IHU On-Line – Dentro deste debate, poderíamos pensar em uma “crise do olho” como sentido dominante na cultura ocidental?
Massimo Canevacci – Não. A crise é do olhar, de desenvolver uma atitude e um treino para aprender a olhar, um olhar que modifica o olho, claro, talvez nesse sentido poderia aceitar a “crise do olho”. Mas uma crise construtivista, que pretende de ir além do atual e não de “miopizar” (outro péssimo neologismo) os olhos. A democracia ocidental é baseada sobre a relação entre palavra e olhar. Ágora é a praça e na praça eu posso escutar o político porque posso vê-lo. A crise antropocêntrica para mim significa distribuir os olhos em cada sujeito da natureza.
IHU On-Line – Traçando um paralelo entre técnica e cultura, como podemos pensar a multiplicação de imagens e de dispositivos de produzi-las?
Massimo Canevacci – A técnica sempre foi parte constitutiva da cultura, em cada contexto histórico diferente. Nesse sentido, a multiplicação de imagens e do sujeito que as realizam (sujeito pós-orgânico) é exatamente a visão de uma democracia menos ocidental e antropocêntrica e mais descentrada. Espero sempre que um genial inventor como Tim Berners-Lee, aquele da web e do seu uso sem controle de Estado, consiga imaginar a autogeração de imagens no corpo de cada facticidade.
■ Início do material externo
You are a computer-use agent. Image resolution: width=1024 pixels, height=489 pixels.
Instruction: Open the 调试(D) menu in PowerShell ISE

Imagens autogeradas são parte de um futuro mais vivível e com menos Berlusconi ou Silvio Santos, isto é, os donos de uma TV generalista e vertical que reproduz o pior do ser humano.
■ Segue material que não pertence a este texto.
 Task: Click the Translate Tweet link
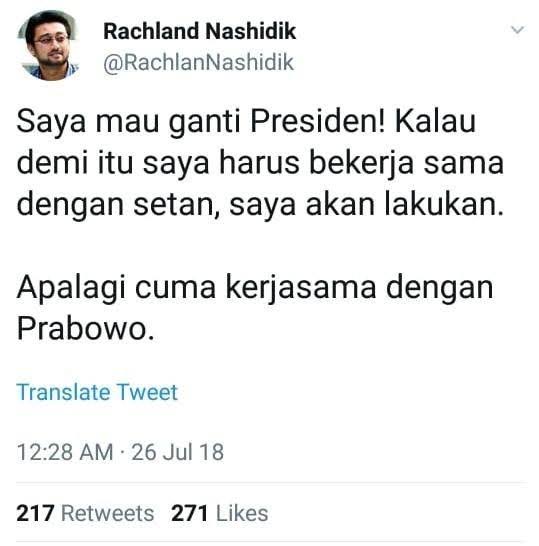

IHU On-Line – O que essa difusão de imagens diz sobre nossa cultura?
Massimo Canevacci – Pergunta difícil. Talvez precisamos criticar mais radicalmente o prejuízo de Platão e de muitas religiões ou da filosofia atual contra as imagens. O medo da imagem e da sua imaterialidade. Por isso, seria filosoficamente melhor imaginar as imagens material/imaterial, além do dualismo clássico que reproduz este preconceito. Em um filme “banal” (ou b-movie), Crocodile Dundee, lembro sempre uma sequência formidável. No bush australiano, uma jovem antropóloga queria fotografar o nativo (“aborígene”). Ela aponta a câmera e ele diz: “Não, não!” (Ela havia estudado os clássicos). “Ah, claro, desculpe, você acha que a imagem rouba a sua alma” – e ele responde. “Não é isso. Você tem o obturador no olho da câmera”.
Muitos filósofos e antropólogos acham ainda que a imagem captura a alma ou o coração de uma pessoa. Um pensamento mágico no sentido mais atrasado permanece vivo. Por isso, eu espero que se poderiam sempre mais selecionar as imagens no sentido de boas, interessantes, experimentais, feias, maravilhosas, preconceituosa etc. A imagens que eu gosto são aquelas que ainda não vi. E que me colocam em uma dimensão de estupor, abrindo a porosidade do meu corpo.
IHU On-Line – Como podemos pensar o conceito de “fetichismo visual” de seu livro Fetichismos visuais – corpos erópticos e metrópole comunicacional (2008)?
Massimo Canevacci – Talvez na perspectiva diagonal que libera a inclinação mais perturbadora: aprender a se inclinar e diagonalizar significa que nada é instintual ou natural no processo de perceber o que está acontecendo aqui e agora. Já apresentei a inclinação do meta-fetichismo, como uma possibilidade de ir além da identificação fetichismo / reificação / perversidade.
Um corpo erótico exprime a tendência de liberar o fetichismo também da tradição cristã que o identifica com condição animista, mágica, supersticiosa, etc. Aprender a favorecer a criação de imagens multissensoriais que excitam a pupila a sair de si mesma e rolar entre a tela do seminário e os olhos dos participantes, e – se via stream – também entre os olhares de um público observador ativo e cocriador.
IHU On-Line – Em termos metodológicos, que alternativas podem ser postas às análises acadêmicas que se debruçam sobre os estudos das imagens?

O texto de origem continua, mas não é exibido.